A global food company’s product portfolio had grown too large as it catered to the variety its commercial customers demanded. As a result, plants struggled to manage multiple product lines and small runs while maintaining service levels and profit margins. When the costs of both ingredients and labor increased, the situation got even worse. The company couldn’t service its best customers. Some products and some customers generated small or even negative margins. The company would have to retire unprofitable products, even if it meant losing customers.
It brought in a “big four” management consulting firm to provide a strategy to save costs and reduce complexity without impacting key customers. The firm ran an analysis and made recommendations based on its proprietary benchmarks.
The food company enlisted Integrated Project Management Company, Inc. (IPM) to lead the execution of the proposed changes. When IPM’s consultants worked with the company to plan and implement the management consulting firm’s suggestions, they discovered problems. Because the original firm didn’t understand the products and the company’s production complexities, its recommendations wouldn’t work.
So, IPM first had to help the food company realign the strategy, then execute it.
IPM started building a plan from the ground up by learning about the company, its product porfolio, and its manufacturing operations. The program manager visited facilities and engaged with plant management. He learned about the company’s different product classes to help determine which products could be combined or eliminated.
The program manager framed the plan into a program structure with multiple workstreams. To improve service levels quickly, IPM worked with the commercial and sales teams to find quick wins by eliminating the products with negative margins and no strategic value. A cross-functional team, including commercial sales, strategy, customer service, manufacturing, R&D, and finance, examined each of the 1,500-plus SKUs. Their goal: uncover redundant or similar products and substitution potential using multiple objectives and weighted factors.
At the same time, there was a workstream to evaluate customers for possible retirement based on profitability, strategic importance, and working relationship.

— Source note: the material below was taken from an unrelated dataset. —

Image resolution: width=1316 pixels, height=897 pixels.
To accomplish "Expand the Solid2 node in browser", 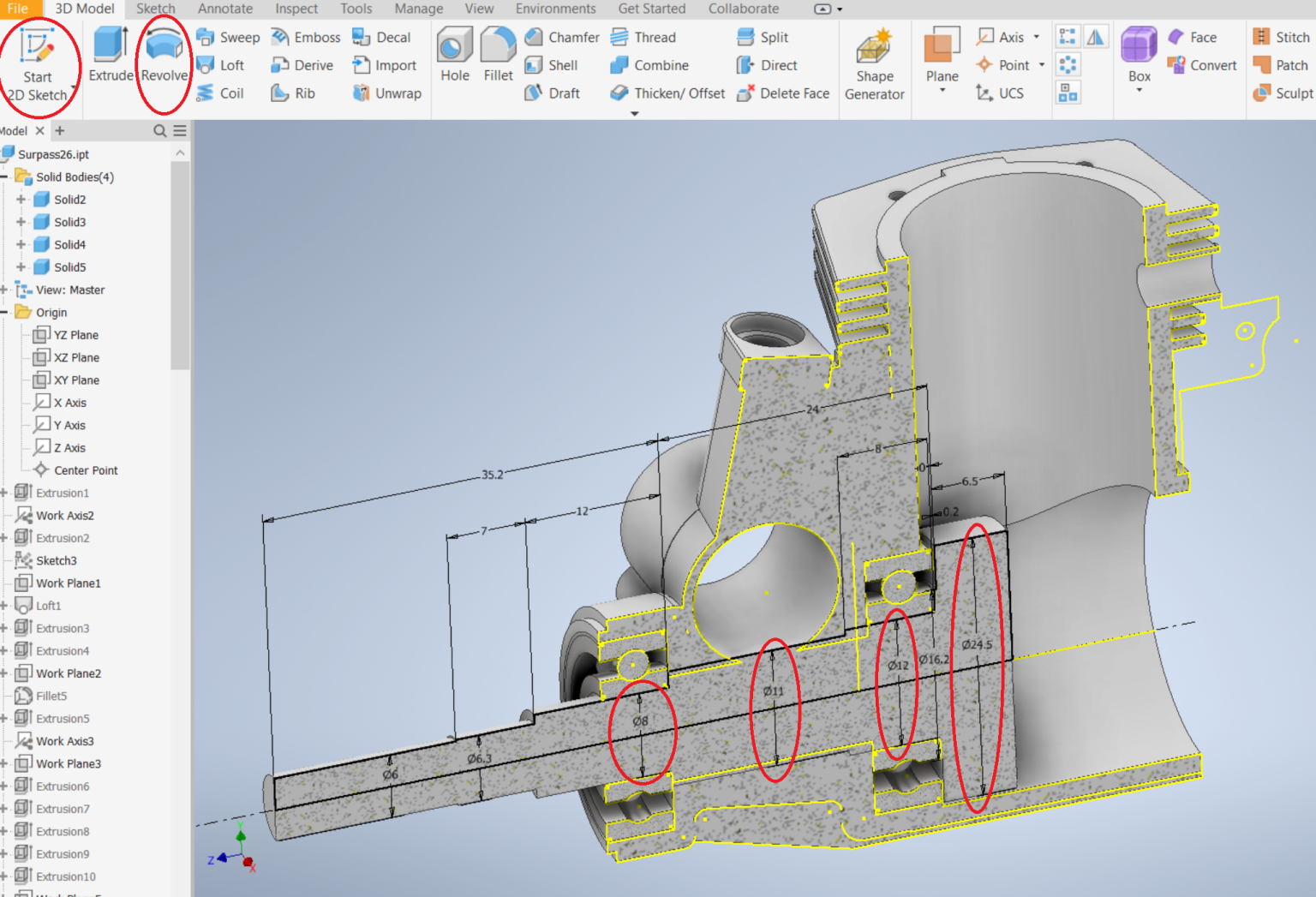I will pos(20,199).
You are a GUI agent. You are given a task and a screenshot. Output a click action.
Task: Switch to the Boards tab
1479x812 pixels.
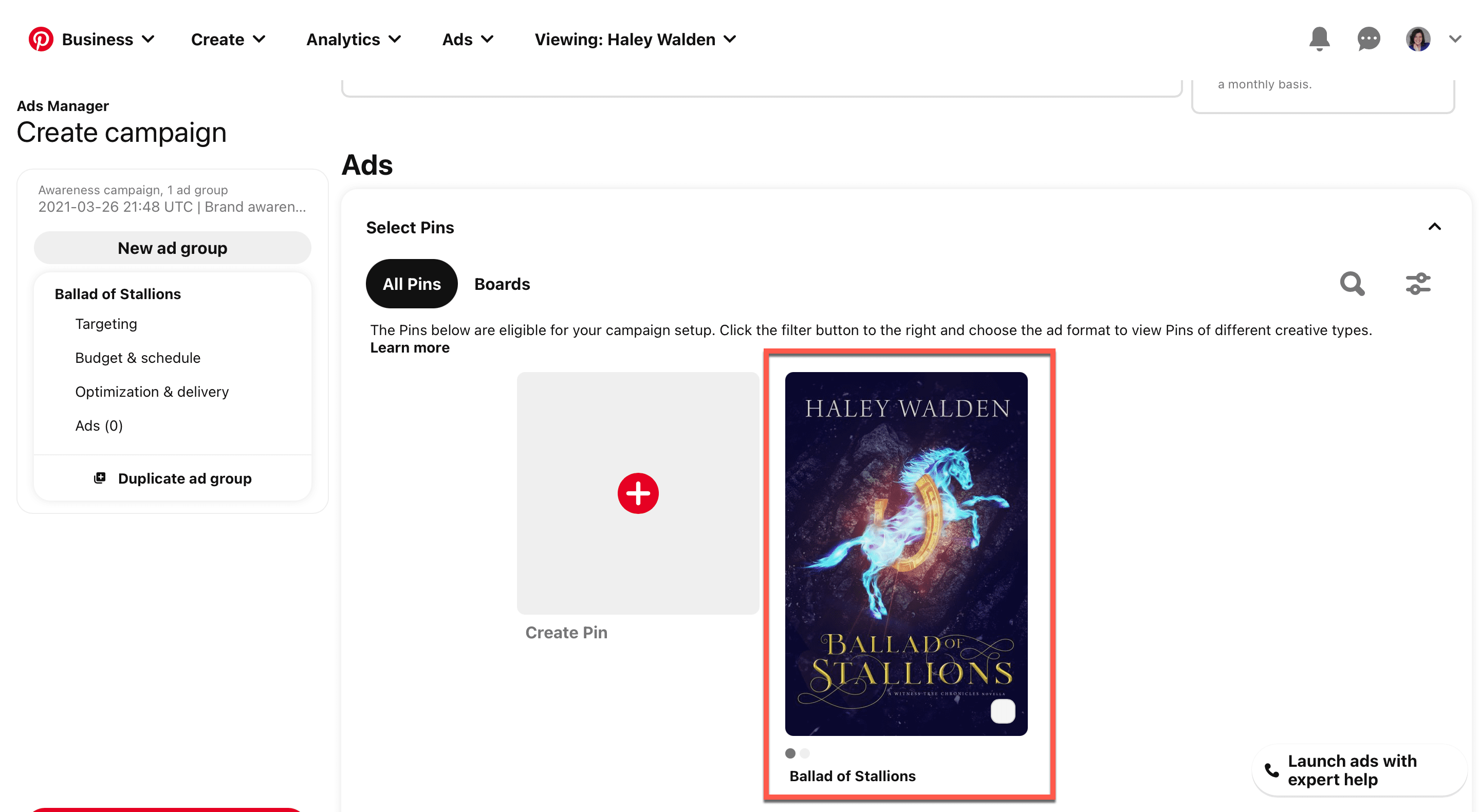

The program uncovered a combined $45 million in annual savings through purging and consolidating products and retiring customers. Removing more than 150 underperforming products reduced the number of SKUs in the portfolio by 10 percent. Importantly, it unlocked 60 million pounds of capacity, enabling a shift to higher-margin products. A focus on its highest-value customers improved service levels as well as margins.
IPM also set up the company to carry the work forward. A cross-functional team was established to continue to review the portfolio to identify future savings. And the company will apply the methodology IPM demonstrated on the commercial portion of the business to its retail products.